I spooned the curry onto the rice and dug in. Then the sadness really set in. The curry had no flavor - no hint of spice or freshness, no complexity or depth. It kind of tasted like ketchup. But far worse than the lack of taste was the quality of the meat - this fine dining establishment had served me nothing but skin and knuckles and gristle. I couldn’t really find anything that seemed edible. This is the stuff I’d trim off and throw away because even my dog won’t eat it. I tried a bite to make sure I wasn’t missing something but struggled to get it down. 

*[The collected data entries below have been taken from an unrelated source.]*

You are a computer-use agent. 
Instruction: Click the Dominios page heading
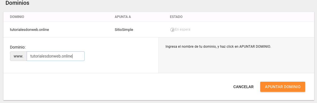(x=17, y=3)

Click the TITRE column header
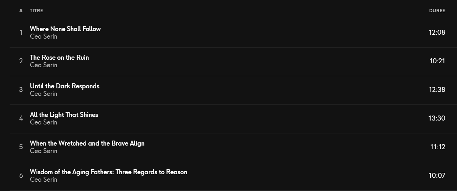click(36, 11)

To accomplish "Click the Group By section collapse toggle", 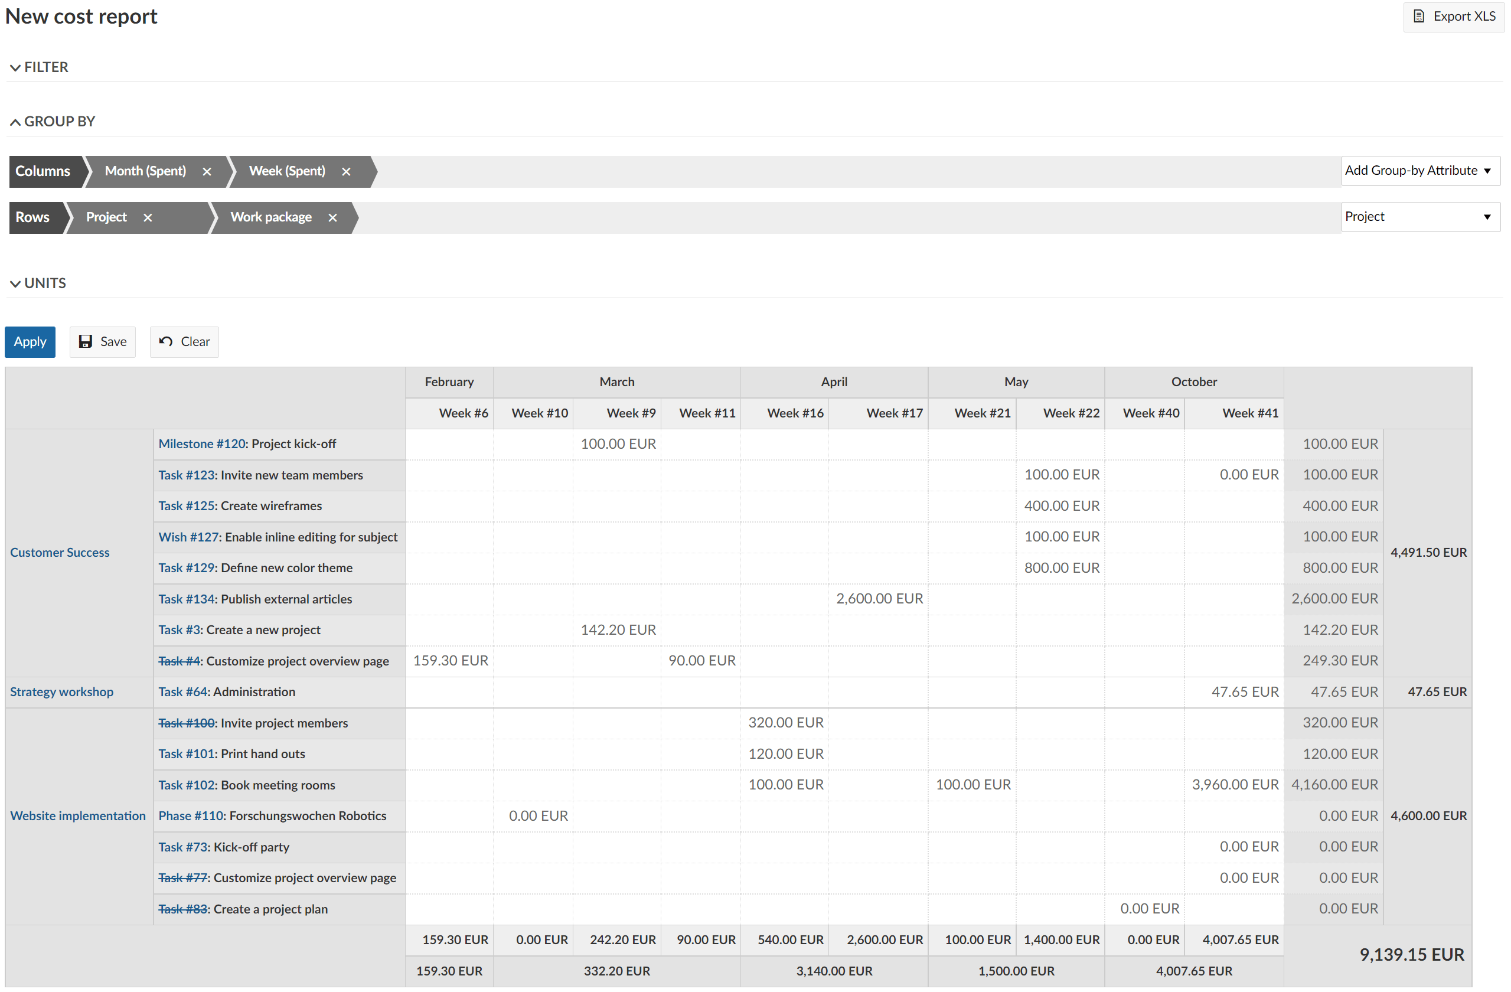I will pos(13,121).
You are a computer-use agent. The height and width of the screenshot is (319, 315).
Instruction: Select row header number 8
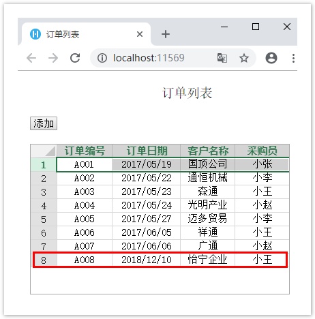pos(44,260)
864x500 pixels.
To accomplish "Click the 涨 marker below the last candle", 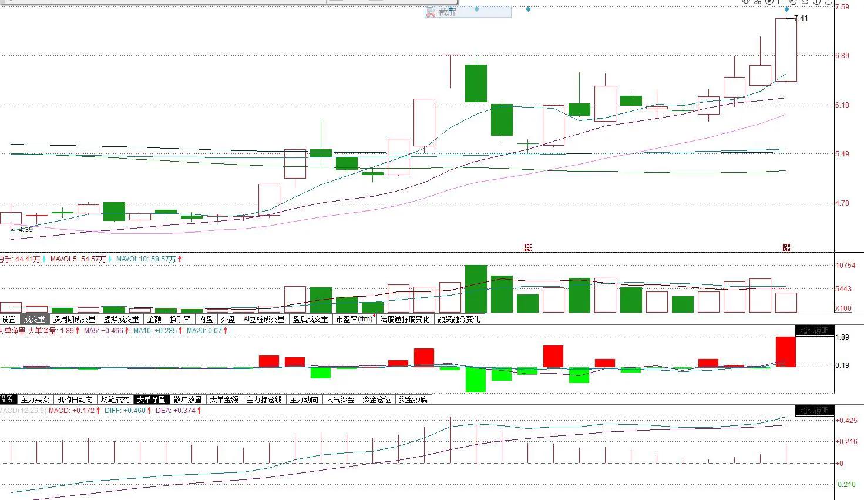I will click(786, 247).
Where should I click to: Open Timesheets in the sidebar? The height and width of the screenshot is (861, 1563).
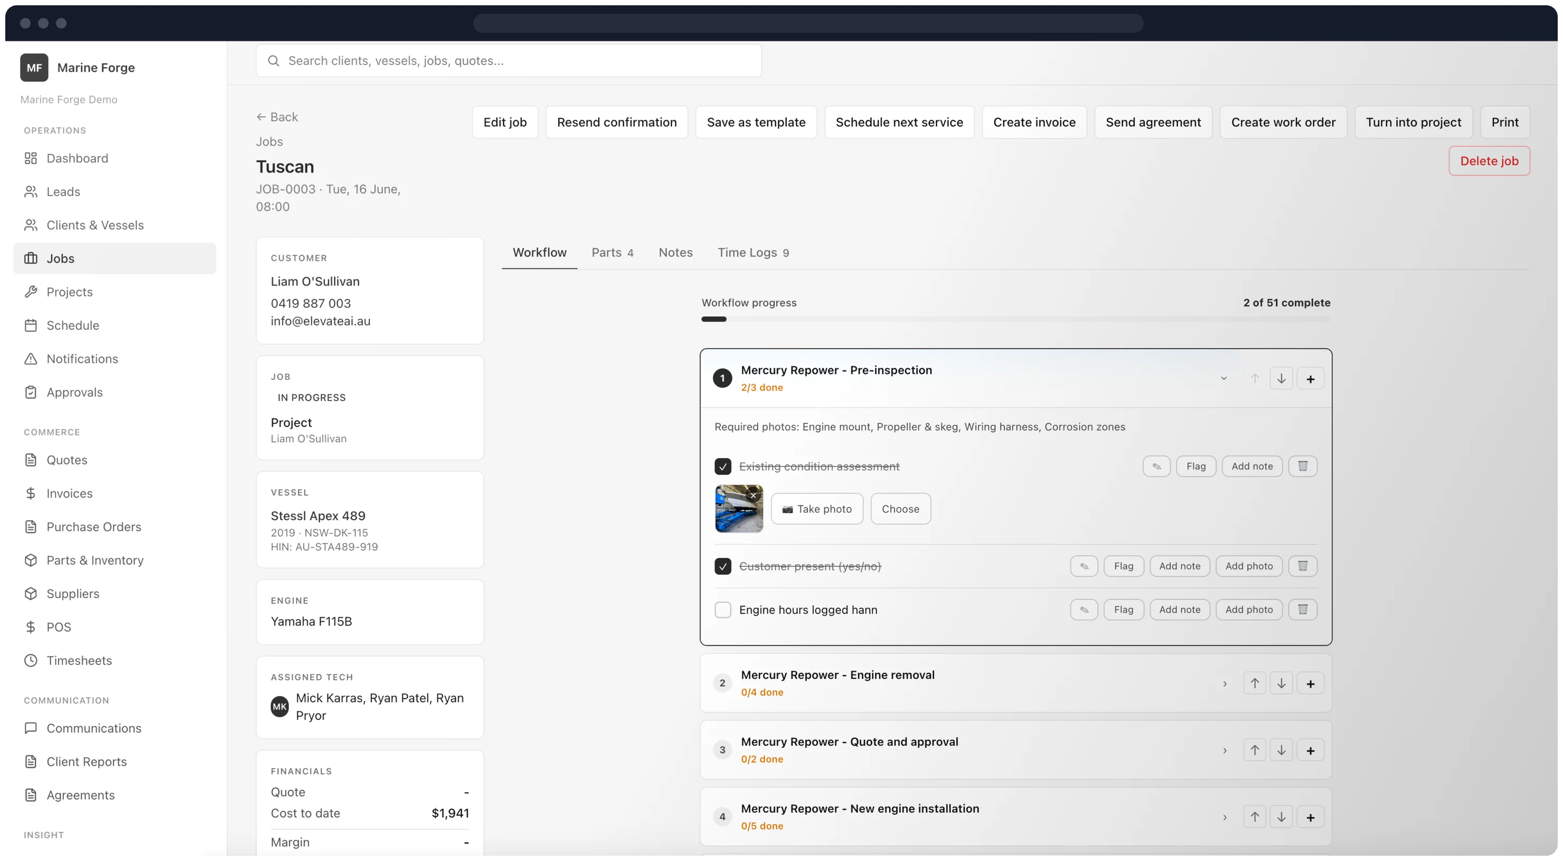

I pushed my plate away and called over the waitress. I told her as kindly as I could that the dish was inedible and asked her to take it away. I expected her to offer me something else or to subtract it from my bill but she just smiled and bowed. She had no idea what I’d said. I might have just explained that I had suddenly decided to go vegetarian or that I received an important call and had to rush back to the US immediately. She brought me the check. 900 Bhat or roughly $30. That’s about 10X what I would have paid for a far superior meal at a local street vendor. I was pissed.

As I walked back to my room I felt angry (and hungry) - not a great combination. I wondered how it was possible that such crap food could be served is such a magical place. I wondered why this hadn’t come to the attention of management months before, how all of the diners before me had shirked their duty to inform the powers that be that this was not acceptable, not here at Rachamankha. As I continued to stew, I noticed that every chandelier in the place is exactly the same - a sort of white fabric cube, edged in brown piping, with a brown tassel hanging from the bottom. When you actually stop and look at them, they’re not pretty. And it seems a fairly sophomoric design choice to simply repeat the same fixture over and over and over again. Back in my room I noticed for the first time that my air conditioner is one of those wall-mounted fixtures you see in old European buildings - effective but an eyesore. Why did they make that choice in such a design-conscious hotel? One bad meal had turned my whole world grey. 


Still hungry but still too tired to head to town, I opened a can of Pringles from the mini bar and hopped into bed. I grabbed my book, read a few pages and drifted off to sleep around 9:00.